Call Centres’ entered the Indian market in the late 90s, and since then have been an intriguing space for researchers, considering their crucial position as a conduit of ‘communicative capitalism’. Their success was instant and monumental¬—a quick glimpse into the numbers, in terms of export revenue brought by the Information Technology enable Service (ITeS) industry ($8.4 billion in 2006-7), as well as growth rate and employment (growth rate of 33.5% pa and employment provided to nearly half a million), gives us an estimate of their puissant presence in the Indian market.

However, a bulk of the research in the past two decades, on the off-shoring industry—also known as Business Process Outsourcing, or just Call Centres—has been classificatory, and seems to have left the call centre in a socio-political-economic vaccum. According to Deery and Kinnie’s (2002) evaluation of existing call centre literature, four themes emerge: a) Nature and organizational structure of call centres, b) Management strategies, c) Repercussion of call centre work on the employees, and d) Employee response to working conditions. Krishnamurthy, through her insightful work 1-800-Worlds, has raised questions that are related to the above themes, and additionally examined the ‘Call Centre World’, not essentially as an object of study in itself, but rather as a ‘context for application of analytical tools and concepts’.1
With 1-800-Worlds, Krishnamurthy has contributed towards the investigation of the Call Centre in the realm of Anthropology in a remarkable manner, and given a positive impetus to further research on similar institutions that negotiate between a historically located society and the forces of neo-liberalization.
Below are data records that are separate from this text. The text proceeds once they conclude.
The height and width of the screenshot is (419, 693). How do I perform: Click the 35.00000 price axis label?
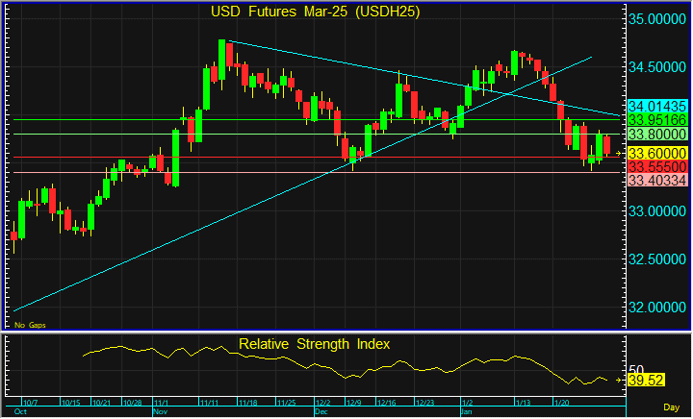click(x=658, y=19)
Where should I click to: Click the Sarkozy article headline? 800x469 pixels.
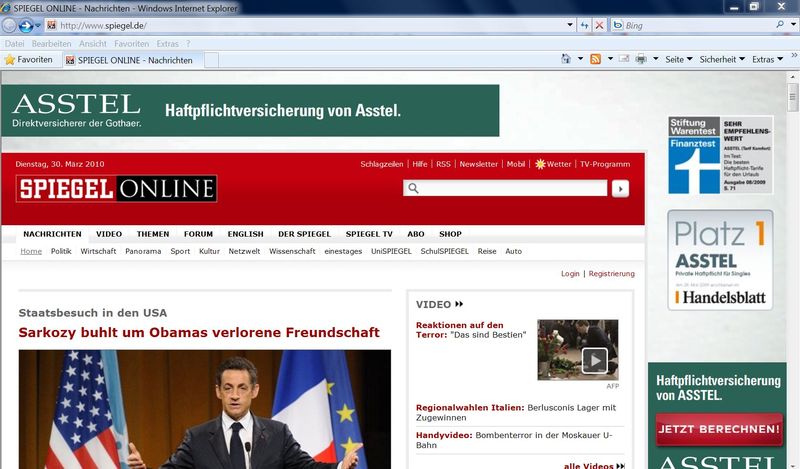pos(199,333)
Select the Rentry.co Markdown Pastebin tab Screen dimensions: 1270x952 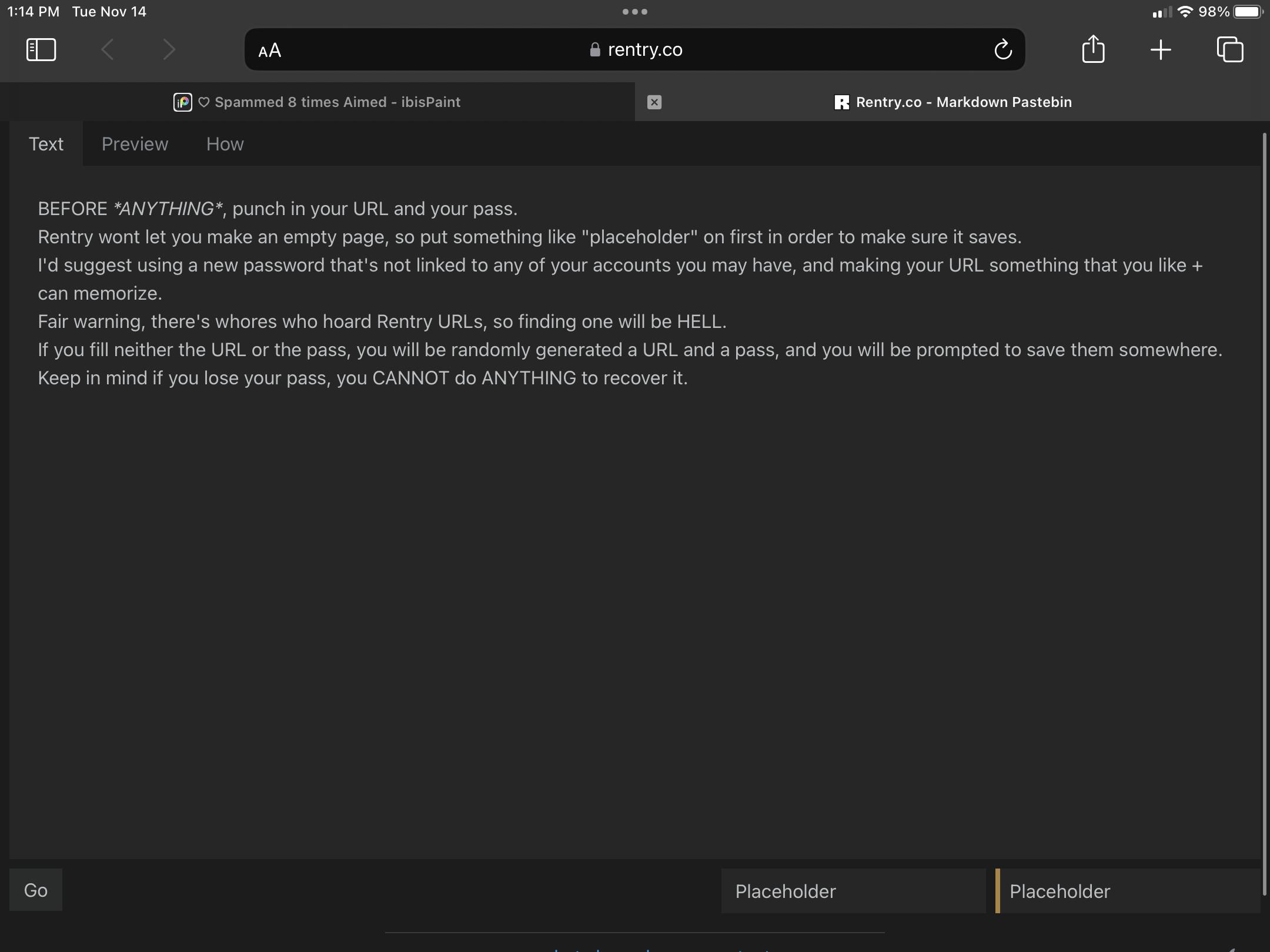pyautogui.click(x=952, y=102)
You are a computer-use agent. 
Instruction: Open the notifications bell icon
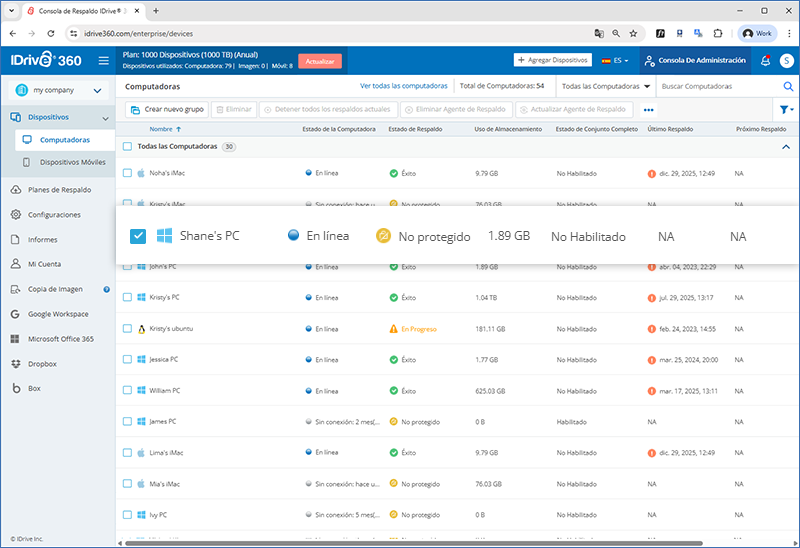coord(765,61)
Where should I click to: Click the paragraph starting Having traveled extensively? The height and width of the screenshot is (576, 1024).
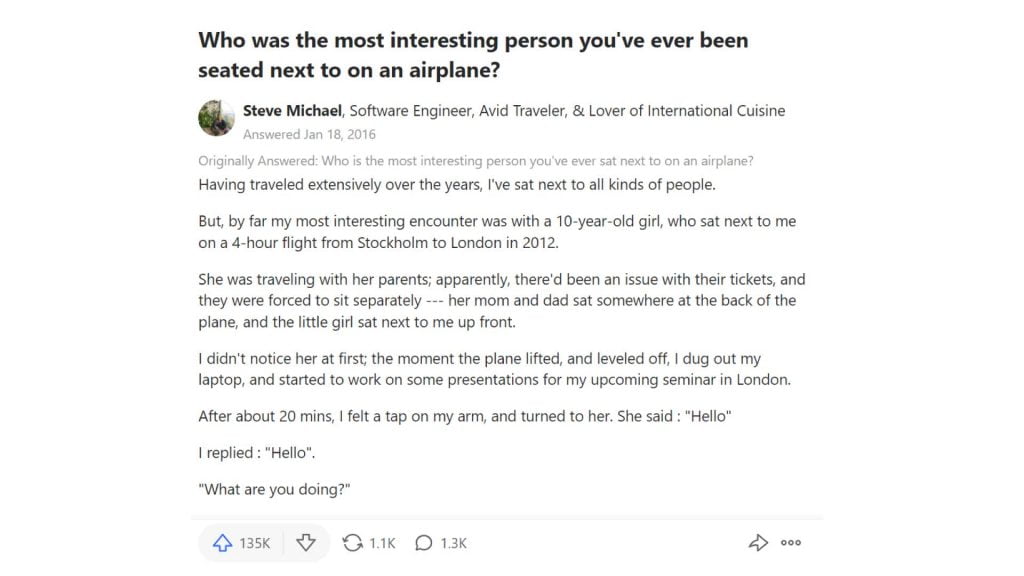[x=456, y=185]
The idea of ‘flexibility’, which can be understood as the social consensus in India regarding the need to ‘adjust’ to circumstances, no matter how difficult or even violent they may be, has been juxtaposed with the corporate aspiration of creating ‘flexible’ labour—one which is unfazed by time-space compression. This concept of flexibility has been the central tenet of the book, in order to understand how and why the call centre industry expanded to its current colossality in this country¬—‘Flexibility in this project is a mode of power’, and the urban Indian middle class (however heterogenous a group), had the cultural capital that enabled their acceptance of this particular mode of power.